Oops, here comes the prophet of Paint Creek

I have always liked to refer to Energy Secretary Rick Perry as “The Prophet of Paint Creek.” The little Texas town where Perry was born and raised has just over 300 people, and the entire county counts only one stoplight, even though it has given the US one of its most famously dim bulbs.

And the man from “Oops” has done it again.

At an event in Washington, D.C. on Thursday, according to a report in the Hill, Perry was talking about what he had just experienced on a recent trip to Africa, and made a tortured connection between fossil fuels and the prevention of rape. He said it requires fossil fuels to keep the lights on in Africa. Using his inevitable biblical tone, the former Texas governor said, “But also from the standpoint of sexual assault. When the lights are on, when you have light that shines, the righteousness, if you will, on those types of acts.”

Perry also apparently had to travel to Africa to learn something that is obvious in daily news reports. “I think,” he said, “I heard a lady say that there are people dying.”

Purty much, pard.

Continuing to exhibit his innate political skill of tenaciously grasping at what he thinks is obvious, Perry assumes acts of sexual violence only happen at night or in the dark, and if we raise the sturdy shield of oily kilowatt-hours, the demon will be banished. Maybe clean coal miners will also join the battle.

Perry continues to equate fossil fuels with electricity even though Africa and the developing world are now investing more in renewable energy than the richest countries on the planet. His presidential campaign, in fact, criticized the Obama administration for sending $500 million dollars to “the country Solyndra.” Maybe Perry was in Africa trying to talk to the energy secretary of Solyndra, and recover our tax money.

I’ll look for an announcement regarding détente with Solyndra.

The man has never been keen on facts or geography. As he launched his presidential campaign, Perry informed the electorate that, “Juarez is one of the most dangerous cities in America.” I checked Google maps. Nope, no Juarez, America. But just across the Rio Grande is El Paso, ranked safest city in the US, and I know Perry’s been there, so how does he muck that up?

Maybe he’s just not good with anything Latino. Bragging about their opportunities in Texas, Perry pointed in a speech to the head of the Texas Alcoholic Beverage Commission, Jose Cuevas, and told the audience in a cringe-worthy play on Cuevas’s name, “That is the right job for that man.” A few in the crowd probably hit the lobby bar for a shot of Jose Cuervo to see if the alcohol might be more numbing than the ignorance.

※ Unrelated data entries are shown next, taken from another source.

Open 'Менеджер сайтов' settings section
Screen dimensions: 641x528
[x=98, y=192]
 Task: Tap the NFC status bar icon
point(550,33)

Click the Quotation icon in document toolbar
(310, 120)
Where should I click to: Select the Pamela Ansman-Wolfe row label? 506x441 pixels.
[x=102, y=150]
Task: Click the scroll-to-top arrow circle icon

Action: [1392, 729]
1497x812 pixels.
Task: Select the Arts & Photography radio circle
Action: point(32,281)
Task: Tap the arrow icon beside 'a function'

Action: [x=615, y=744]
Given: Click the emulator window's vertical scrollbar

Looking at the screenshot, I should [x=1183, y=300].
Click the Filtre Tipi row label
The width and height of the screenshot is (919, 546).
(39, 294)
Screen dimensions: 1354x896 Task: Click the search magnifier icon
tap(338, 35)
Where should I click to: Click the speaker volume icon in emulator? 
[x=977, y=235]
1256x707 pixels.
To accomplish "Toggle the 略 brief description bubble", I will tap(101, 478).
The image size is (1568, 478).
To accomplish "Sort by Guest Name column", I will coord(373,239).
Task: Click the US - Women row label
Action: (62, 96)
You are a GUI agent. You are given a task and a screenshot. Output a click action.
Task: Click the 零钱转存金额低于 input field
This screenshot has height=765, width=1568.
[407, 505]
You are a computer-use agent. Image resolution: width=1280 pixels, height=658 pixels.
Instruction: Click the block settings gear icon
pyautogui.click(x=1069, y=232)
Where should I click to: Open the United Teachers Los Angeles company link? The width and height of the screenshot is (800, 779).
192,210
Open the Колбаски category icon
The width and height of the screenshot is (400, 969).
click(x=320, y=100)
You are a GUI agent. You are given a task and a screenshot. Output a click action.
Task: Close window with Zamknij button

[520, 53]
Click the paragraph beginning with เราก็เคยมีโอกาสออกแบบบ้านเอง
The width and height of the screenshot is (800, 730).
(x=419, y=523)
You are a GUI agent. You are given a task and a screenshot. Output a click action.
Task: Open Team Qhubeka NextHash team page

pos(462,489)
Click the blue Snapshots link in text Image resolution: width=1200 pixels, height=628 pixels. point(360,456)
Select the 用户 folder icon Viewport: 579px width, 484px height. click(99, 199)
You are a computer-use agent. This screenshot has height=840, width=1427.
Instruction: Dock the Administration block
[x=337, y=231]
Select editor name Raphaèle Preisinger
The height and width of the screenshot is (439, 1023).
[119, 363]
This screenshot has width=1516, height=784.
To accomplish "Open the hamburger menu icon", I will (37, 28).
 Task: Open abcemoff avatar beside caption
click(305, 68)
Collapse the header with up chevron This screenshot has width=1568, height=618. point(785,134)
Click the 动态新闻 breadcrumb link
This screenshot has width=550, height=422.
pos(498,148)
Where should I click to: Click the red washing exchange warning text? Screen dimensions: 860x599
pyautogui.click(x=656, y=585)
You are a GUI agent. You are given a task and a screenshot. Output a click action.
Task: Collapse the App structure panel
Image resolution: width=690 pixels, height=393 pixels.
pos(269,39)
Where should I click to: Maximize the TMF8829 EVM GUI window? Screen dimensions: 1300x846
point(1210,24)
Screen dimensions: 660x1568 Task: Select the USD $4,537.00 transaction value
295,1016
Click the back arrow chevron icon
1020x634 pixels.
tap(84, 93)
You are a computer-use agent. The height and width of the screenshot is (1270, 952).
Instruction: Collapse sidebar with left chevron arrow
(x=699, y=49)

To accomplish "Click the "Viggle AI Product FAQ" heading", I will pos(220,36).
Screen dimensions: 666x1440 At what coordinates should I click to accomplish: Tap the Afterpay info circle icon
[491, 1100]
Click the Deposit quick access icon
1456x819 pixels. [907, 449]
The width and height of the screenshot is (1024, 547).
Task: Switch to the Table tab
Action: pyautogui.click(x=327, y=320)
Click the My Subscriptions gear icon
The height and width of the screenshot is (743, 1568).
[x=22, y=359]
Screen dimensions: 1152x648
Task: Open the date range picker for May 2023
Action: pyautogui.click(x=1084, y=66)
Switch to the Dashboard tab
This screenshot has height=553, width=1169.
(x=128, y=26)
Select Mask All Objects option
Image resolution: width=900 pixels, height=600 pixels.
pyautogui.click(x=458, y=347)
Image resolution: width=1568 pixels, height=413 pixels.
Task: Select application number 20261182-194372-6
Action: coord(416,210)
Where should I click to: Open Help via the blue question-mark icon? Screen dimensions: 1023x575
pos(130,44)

Explanations are often offered for Perry’s rhetorical bumbling, but his flubs are too consistent for him to be constantly drunk. In one famous New Hampshire speech during the campaign, he appeared to many observers to have washed down the painkillers for his back problems with a few glasses of wine, and sounded like he was having a religious experience when he was offered a commemorative jar of jam.

“Today has been awesome, girl,” he told the audience.

Worse, though, is how he comports himself as an ambassador of the oil industry. Perry never bothered to read the job description when he became energy secretary. Could that be because it was a government institution he had vowed to eliminate?

The agency’s primary role is husbanding this country’s nuclear arsenal and conducting technical research on how to create more and better sources of power, but he may be thinking political power instead of electrical. The people who drink deeply of “dinosaur wine” have long fattened Perry’s political wallet.

Let’s stipulate, though, that light is better than dark when it comes to acts of sexual violence, but we also ought to acknowledge that equating electrical illumination and safety with oil is nonsensical, and an insulting conflation of two problems. There is also no shortage of people and organizations that argue that what the extraction industry has done to the planet is a rank form of violence, and what happens to communities in its periphery isn’t diminished by turning on the lights.

When I was following George W. Bush around the country on his campaign, linguistic entertainment was a staple of every day. We were moved by his exhortations to, “make the pie higher,” (had no idea it was short) and his acknowledgment that it is difficult to, “put food on your family,” (the kids won’t sit still for mashed potatoes on their heads?) or his willingness to ask those tough questions like, “Is our children learning?”

And it’s good to know Perry is keeping our Texas traditions alive. He even thanked Bush for “defending us from freedom,” though I think Mr. Trump is doing a better job at that particular task. I don’t know if it’s a better idea for the energy secretary to concentrate on his mighty responsibility of manufacturing nuclear weapons or to just babble on about oil and rape and electricity.

But I do kind of wonder if his back is bothering him again.